*** Opening of Entries supplied ***
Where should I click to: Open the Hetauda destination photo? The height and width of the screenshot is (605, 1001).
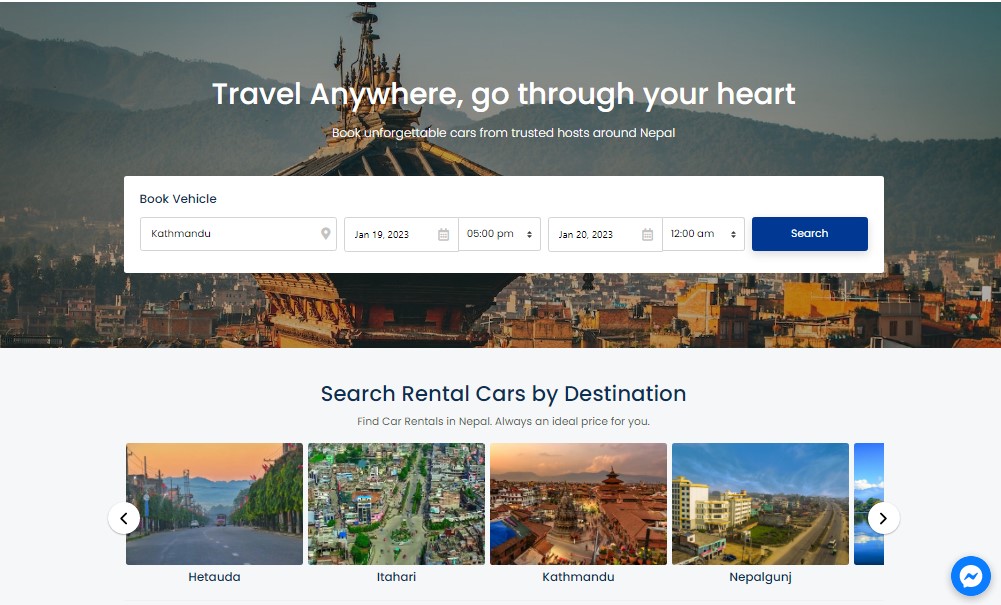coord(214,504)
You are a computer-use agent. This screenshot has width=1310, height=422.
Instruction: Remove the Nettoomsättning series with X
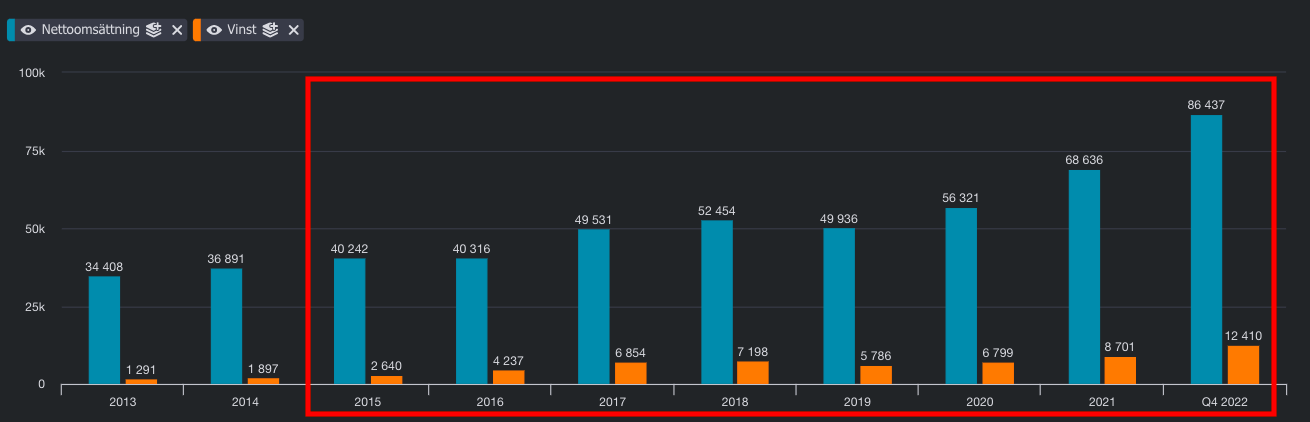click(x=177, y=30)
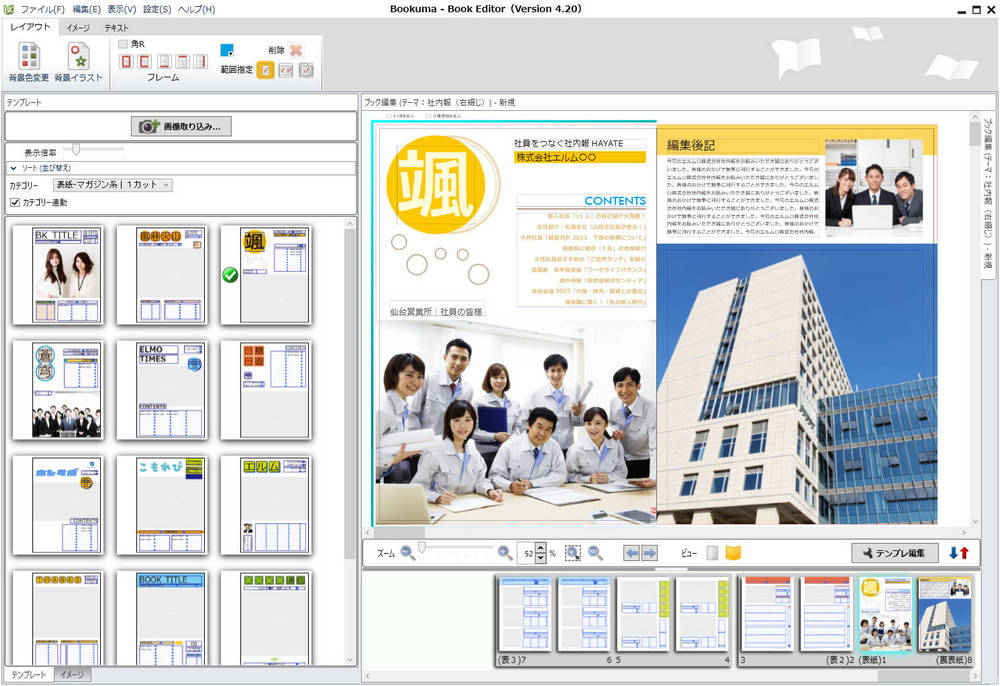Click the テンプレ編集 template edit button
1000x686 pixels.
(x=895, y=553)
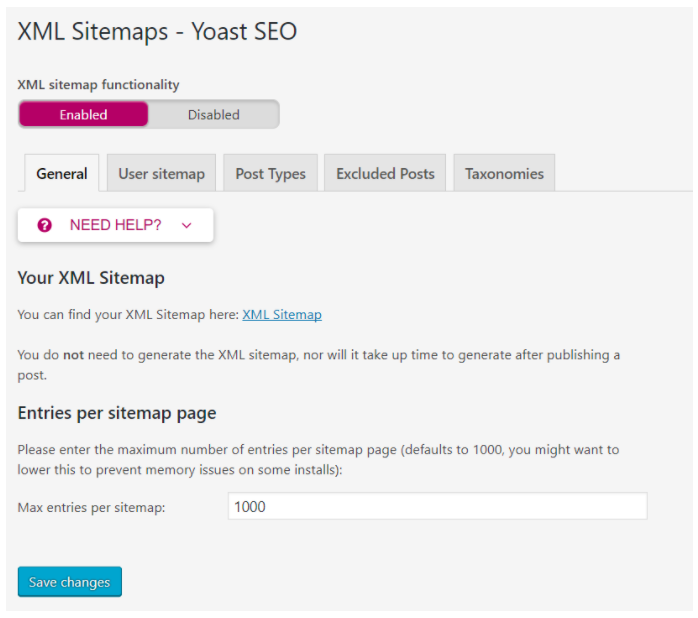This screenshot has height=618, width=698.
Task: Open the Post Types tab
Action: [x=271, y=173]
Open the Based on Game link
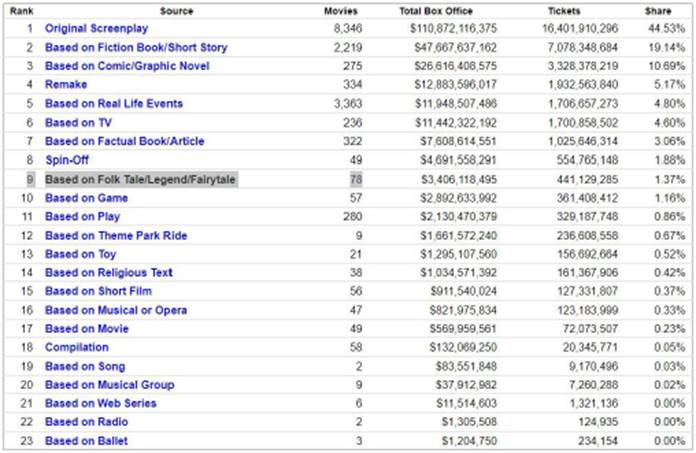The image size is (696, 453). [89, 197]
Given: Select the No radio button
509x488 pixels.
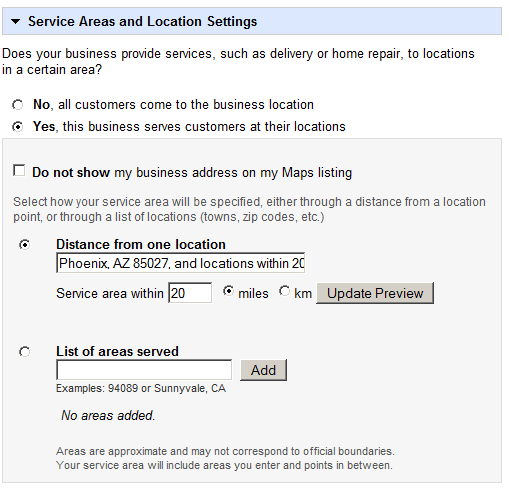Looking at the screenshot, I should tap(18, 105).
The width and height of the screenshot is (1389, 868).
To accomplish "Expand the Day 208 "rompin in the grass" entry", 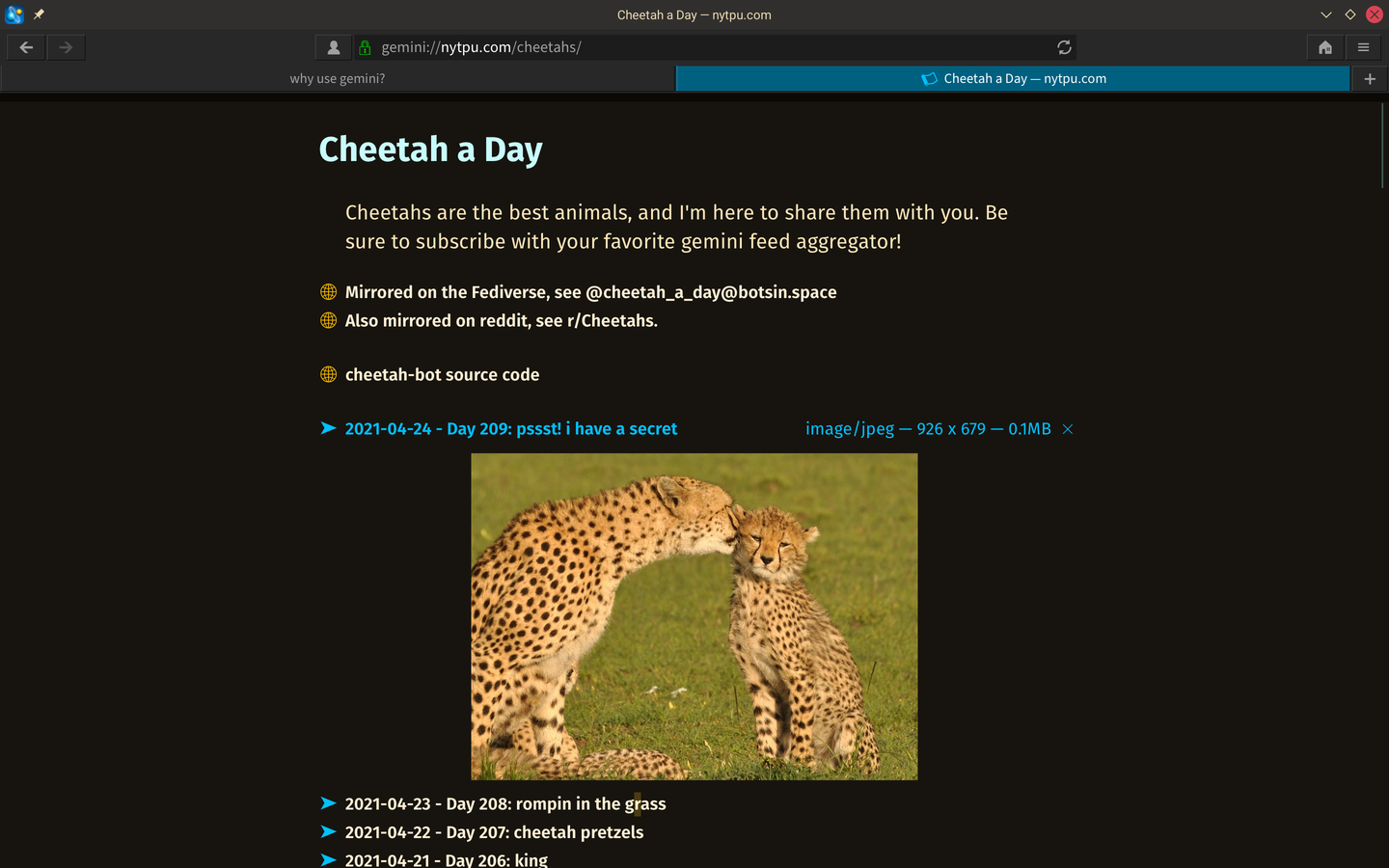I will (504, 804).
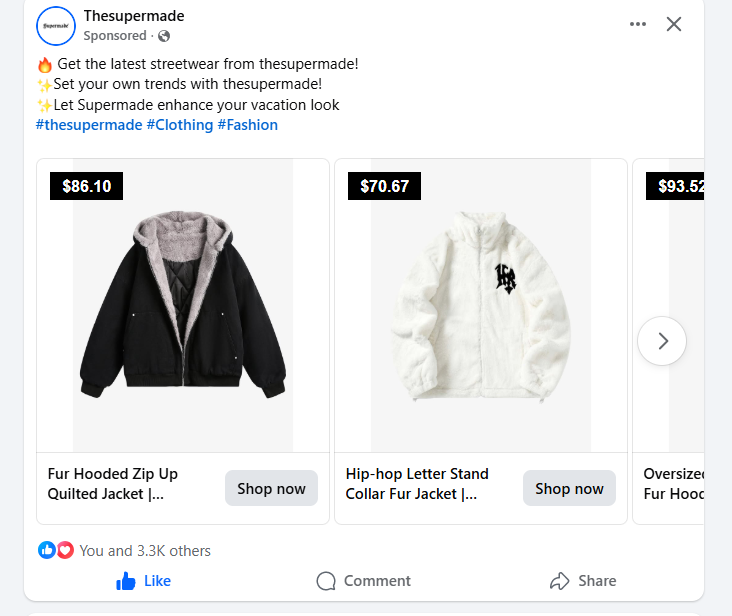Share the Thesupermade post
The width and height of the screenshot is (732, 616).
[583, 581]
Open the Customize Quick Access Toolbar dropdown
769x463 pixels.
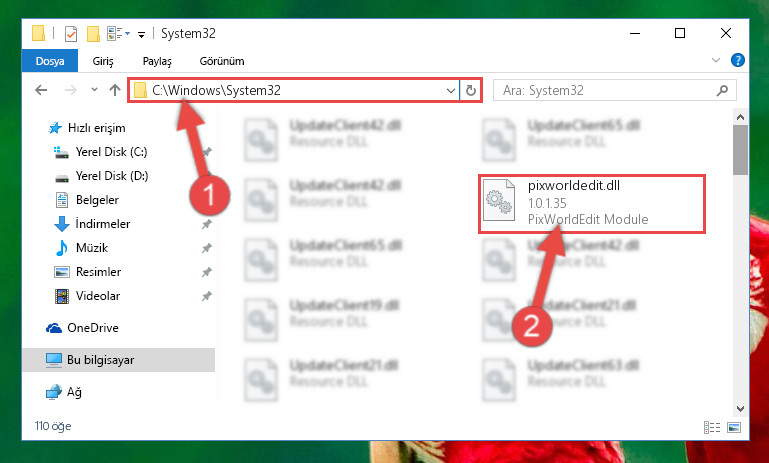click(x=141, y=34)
*** Close of Entries supplied ***
_Task prompt:_
Omitting all pictures, restate exactly the lines of the material from its start through the line that contains "Given: Select the No radio button".

_Finished exercise:_
Where should I click to: Open the Hetauda destination photo? The height and width of the screenshot is (605, 1001).
coord(214,504)
You are a computer-use agent. This screenshot has width=1310, height=422.
Instruction: Remove the Nettoomsättning series with X
click(x=177, y=30)
Click the テンプレ編集 template edit button
1000x686 pixels.
(x=895, y=553)
This screenshot has height=618, width=698.
Task: Open the Post Types tab
Action: [x=271, y=173]
Open the Based on Game link
The image size is (696, 453). [89, 197]
Given: Select the No radio button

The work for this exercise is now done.